CRISIS LOOMS: WORLD ECONOMY TEETERS ON BRINK OF FINAL APOCALYPSE; CONGRESS DESPERATELY FIGHTS TO AVERT ECONOMIC DOOMSDAY; PLAGUES OF LOCUSTS, FROGS FEARED

Damned idiot taxpayers. What do they know about economics and budgets and stuff that only people with Ivy League Ph.Ds can ever hope to understand?

(H/T: Memeorandum.)

July 8, 2009

IG-Gate Update

Fox News obtains notes from a meeting that led to the firing of AmeriCorps Inspector General Gerald Walpin:

The informal meeting notes, taken by CNCS Counsel Frank Trinity, said that board members were indeed concerned about Walpin’s “behavior.” . . .
But the account also shows that Chairman Alan Solomont stated concern about Walpin’s accusations against the board and not his mental health as the apparent cause for the dispute that led to Walpin’s termination. . . .
A congressional investigator who participated in a three-hour meeting with Trinity on Monday told FOXNews.com that it was clear the board sought Walpin’s ouster because of hurt feelings and professional friction, even though inspectors general are supposed to be free to challenge staff at their respective agencies. The investigator, who requested anonymity, argued the White House did not thoroughly review the matter.
“It was the disagreements between the IG and the senior management at the agency that provoked the board to remove Walpin,” the investigator said. “The senior people at the agency chafed under Walpin’s oversight. … They communicated this to the board, which rubber-stamped senior management. [The board] took it to the White House, which rubber-stamped the board.”

Hmmm. Is Fox’s source also my source? Then why . . . Never mind. As long as it advances the story, I’m not particularly concerned with who gets what. Meanwhile, Democrats in Congress are working to muzzle federal watchdogs in the financial sector:

Inspectors general at five financial regulatory agencies are objecting to legislation that would elevate their positions to the presidential-appointment level, arguing that the move would compromise their ability to conduct independent investigations.
The bill would elevate the five officials at the Federal Reserve Board of Governors, the Commodity Futures Trading Commission, the National Credit Union Administration, the Securities and Exchange Commission, and the Pension Benefit Guaranty Corp.
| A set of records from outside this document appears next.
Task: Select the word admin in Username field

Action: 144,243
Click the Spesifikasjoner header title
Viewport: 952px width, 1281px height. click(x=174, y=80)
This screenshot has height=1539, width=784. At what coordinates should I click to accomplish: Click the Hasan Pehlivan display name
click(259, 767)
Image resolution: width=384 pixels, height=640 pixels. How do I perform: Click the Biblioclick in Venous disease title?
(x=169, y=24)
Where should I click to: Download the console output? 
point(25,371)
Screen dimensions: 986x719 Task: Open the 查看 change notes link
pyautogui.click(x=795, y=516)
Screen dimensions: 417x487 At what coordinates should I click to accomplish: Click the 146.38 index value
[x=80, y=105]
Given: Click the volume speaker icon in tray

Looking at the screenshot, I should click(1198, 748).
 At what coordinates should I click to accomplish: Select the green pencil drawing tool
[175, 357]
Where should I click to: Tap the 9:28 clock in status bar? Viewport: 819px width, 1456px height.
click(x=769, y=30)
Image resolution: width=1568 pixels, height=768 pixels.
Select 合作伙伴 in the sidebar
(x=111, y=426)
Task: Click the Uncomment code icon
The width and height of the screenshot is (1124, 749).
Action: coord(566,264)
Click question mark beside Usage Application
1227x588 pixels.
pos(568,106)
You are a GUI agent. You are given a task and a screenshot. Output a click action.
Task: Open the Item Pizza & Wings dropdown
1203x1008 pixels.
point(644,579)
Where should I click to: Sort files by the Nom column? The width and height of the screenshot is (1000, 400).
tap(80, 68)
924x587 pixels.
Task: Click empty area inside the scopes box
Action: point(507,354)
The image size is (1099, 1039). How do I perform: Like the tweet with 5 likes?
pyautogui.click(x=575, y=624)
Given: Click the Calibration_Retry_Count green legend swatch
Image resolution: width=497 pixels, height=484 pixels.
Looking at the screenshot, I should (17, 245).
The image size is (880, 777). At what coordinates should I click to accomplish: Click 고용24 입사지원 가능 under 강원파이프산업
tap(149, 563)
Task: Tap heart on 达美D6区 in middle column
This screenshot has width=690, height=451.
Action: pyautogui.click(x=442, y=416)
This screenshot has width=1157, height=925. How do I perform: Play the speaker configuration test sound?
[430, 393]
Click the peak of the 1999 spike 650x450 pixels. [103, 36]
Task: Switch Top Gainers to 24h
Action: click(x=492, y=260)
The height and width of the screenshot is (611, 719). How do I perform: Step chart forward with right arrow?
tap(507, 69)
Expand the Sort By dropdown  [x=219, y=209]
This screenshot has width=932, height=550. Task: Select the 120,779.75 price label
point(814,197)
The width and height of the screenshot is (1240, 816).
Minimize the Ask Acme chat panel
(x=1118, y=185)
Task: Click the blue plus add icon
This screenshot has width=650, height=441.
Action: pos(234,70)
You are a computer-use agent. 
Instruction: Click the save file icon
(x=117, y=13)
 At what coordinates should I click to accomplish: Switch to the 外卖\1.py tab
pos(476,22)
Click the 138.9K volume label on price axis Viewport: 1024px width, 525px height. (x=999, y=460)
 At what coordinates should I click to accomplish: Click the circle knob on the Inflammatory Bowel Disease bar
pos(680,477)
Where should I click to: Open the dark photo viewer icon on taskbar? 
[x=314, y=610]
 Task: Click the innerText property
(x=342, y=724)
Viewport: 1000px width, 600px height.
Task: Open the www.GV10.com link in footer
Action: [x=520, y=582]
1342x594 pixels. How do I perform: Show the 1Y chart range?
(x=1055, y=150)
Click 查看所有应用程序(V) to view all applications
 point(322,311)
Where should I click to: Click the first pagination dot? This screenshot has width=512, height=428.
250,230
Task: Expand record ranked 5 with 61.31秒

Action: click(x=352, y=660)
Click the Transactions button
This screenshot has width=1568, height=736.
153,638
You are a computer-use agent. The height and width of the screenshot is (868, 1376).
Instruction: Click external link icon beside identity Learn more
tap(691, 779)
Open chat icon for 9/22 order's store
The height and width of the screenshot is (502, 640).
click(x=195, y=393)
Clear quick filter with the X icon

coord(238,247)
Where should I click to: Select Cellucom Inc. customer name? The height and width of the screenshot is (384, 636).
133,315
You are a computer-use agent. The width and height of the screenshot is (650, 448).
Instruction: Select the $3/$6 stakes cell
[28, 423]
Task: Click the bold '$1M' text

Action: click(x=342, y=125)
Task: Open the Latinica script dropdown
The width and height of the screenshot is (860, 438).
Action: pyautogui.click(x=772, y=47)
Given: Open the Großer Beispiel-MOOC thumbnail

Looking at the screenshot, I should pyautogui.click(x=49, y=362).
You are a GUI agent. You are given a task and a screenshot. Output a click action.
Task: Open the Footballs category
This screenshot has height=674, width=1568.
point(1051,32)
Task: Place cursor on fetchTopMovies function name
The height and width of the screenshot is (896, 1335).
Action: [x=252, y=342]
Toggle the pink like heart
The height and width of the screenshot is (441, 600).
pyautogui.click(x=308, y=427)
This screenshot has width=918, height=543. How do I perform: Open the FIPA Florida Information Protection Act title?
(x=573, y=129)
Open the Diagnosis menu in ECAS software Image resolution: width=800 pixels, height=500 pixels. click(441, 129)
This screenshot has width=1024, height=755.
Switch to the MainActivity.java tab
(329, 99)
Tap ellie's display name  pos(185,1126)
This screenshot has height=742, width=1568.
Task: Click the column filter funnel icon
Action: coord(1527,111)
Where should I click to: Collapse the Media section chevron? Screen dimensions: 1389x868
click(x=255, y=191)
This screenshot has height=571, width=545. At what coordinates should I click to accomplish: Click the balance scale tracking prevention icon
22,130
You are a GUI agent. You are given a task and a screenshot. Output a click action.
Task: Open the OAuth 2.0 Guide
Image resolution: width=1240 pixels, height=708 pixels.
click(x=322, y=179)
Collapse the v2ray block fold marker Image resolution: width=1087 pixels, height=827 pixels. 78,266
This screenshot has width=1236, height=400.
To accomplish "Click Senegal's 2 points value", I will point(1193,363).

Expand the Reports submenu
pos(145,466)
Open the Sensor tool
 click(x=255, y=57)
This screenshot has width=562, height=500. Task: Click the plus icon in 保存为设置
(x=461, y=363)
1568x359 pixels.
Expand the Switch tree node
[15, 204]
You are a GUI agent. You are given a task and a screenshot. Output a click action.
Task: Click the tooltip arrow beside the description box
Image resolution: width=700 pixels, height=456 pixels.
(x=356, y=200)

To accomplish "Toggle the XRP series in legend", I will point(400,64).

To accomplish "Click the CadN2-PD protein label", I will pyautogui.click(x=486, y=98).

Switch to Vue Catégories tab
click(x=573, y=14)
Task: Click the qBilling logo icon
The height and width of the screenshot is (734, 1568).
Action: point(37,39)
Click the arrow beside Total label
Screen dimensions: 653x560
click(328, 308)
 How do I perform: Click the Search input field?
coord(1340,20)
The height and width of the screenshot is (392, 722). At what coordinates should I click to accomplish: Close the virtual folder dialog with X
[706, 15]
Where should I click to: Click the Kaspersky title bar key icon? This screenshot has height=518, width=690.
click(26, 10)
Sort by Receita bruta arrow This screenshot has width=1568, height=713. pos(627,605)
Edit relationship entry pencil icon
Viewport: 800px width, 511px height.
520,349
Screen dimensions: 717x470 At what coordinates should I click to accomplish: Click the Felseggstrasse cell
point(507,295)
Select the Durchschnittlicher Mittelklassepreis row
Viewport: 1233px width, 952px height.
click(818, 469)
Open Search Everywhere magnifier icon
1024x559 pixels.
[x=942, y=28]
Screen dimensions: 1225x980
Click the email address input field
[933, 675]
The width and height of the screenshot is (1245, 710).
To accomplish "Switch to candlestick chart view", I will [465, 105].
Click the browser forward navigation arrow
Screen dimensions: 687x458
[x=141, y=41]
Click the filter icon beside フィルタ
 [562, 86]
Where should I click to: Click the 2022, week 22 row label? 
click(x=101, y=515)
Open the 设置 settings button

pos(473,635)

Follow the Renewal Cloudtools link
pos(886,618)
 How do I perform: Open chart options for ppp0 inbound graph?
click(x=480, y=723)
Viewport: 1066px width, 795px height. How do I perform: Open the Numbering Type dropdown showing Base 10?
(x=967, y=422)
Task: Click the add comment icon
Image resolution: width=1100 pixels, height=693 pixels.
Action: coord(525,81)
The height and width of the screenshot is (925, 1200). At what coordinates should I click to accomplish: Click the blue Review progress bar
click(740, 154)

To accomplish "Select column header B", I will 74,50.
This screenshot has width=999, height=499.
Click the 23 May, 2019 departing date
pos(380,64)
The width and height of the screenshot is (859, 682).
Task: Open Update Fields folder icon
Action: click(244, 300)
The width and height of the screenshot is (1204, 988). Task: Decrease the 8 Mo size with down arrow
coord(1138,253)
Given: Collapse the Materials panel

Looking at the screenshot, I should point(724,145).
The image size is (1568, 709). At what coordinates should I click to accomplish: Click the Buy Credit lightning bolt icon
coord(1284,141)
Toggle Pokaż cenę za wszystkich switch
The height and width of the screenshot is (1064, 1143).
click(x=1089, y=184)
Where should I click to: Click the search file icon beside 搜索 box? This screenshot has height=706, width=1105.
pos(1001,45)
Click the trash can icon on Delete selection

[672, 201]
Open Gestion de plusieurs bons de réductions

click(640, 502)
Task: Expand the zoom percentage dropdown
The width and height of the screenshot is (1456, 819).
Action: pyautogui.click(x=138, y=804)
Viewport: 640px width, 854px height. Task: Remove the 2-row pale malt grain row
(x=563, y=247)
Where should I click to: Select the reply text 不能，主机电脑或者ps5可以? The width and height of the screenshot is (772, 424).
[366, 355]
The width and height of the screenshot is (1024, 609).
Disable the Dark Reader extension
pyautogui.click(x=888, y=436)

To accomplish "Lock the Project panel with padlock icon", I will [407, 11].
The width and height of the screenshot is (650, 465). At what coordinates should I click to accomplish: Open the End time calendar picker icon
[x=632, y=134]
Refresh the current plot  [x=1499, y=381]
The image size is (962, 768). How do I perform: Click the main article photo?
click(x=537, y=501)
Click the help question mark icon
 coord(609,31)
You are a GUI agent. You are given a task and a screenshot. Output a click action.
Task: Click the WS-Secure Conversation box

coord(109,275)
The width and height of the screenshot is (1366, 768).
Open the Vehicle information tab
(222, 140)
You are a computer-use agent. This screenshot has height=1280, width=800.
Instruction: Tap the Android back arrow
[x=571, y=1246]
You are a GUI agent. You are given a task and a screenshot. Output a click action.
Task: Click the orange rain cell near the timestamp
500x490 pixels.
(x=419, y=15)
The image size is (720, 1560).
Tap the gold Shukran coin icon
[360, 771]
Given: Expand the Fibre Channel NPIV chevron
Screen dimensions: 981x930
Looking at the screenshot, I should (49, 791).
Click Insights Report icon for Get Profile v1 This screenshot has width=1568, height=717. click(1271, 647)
Lots of graft opportunities in those agencies, y’see. Don’t need independent watchdogs snooping around while the Chicago Way is put into operation on Wall Street. And here’s some news on the “SIGTARP” story I overlooked last week:

Congress did not legislate transparency for its own members’ manipulation of the bailout fund, known as the Troubled Assets Relief Program, or TARP. . . .
[T]he Treasury Department steered $135 million in TARP money to a bank in Hawaii after Sen. Daniel K. Inouye’s staff contacted bank regulators on its behalf. Mr. Inouye, a Democrat, is Hawaii’s senior senator. Nothing unusual so far: Members of Congress have been lobbying for home-state banks almost since TARP started — so much so that congressional influence is the subject of a TARP inspector general report due out this summer. In one prominent case, Rep. Maxine Waters (D-Calif.) arranged a meeting between regulators and OneUnited of Massachusetts, a bank in which her husband held shares. Rep. Barney Frank (D-Mass.) later wrote language into the bailout bill that effectively directed the Treasury to give special consideration to OneUnited, and he followed up with a call to Treasury. The bank got $12 million. (Emphasis added.)

That forthcoming report from “SIGTARP” — special inspector general Neil Barofsky — should be lots of fun.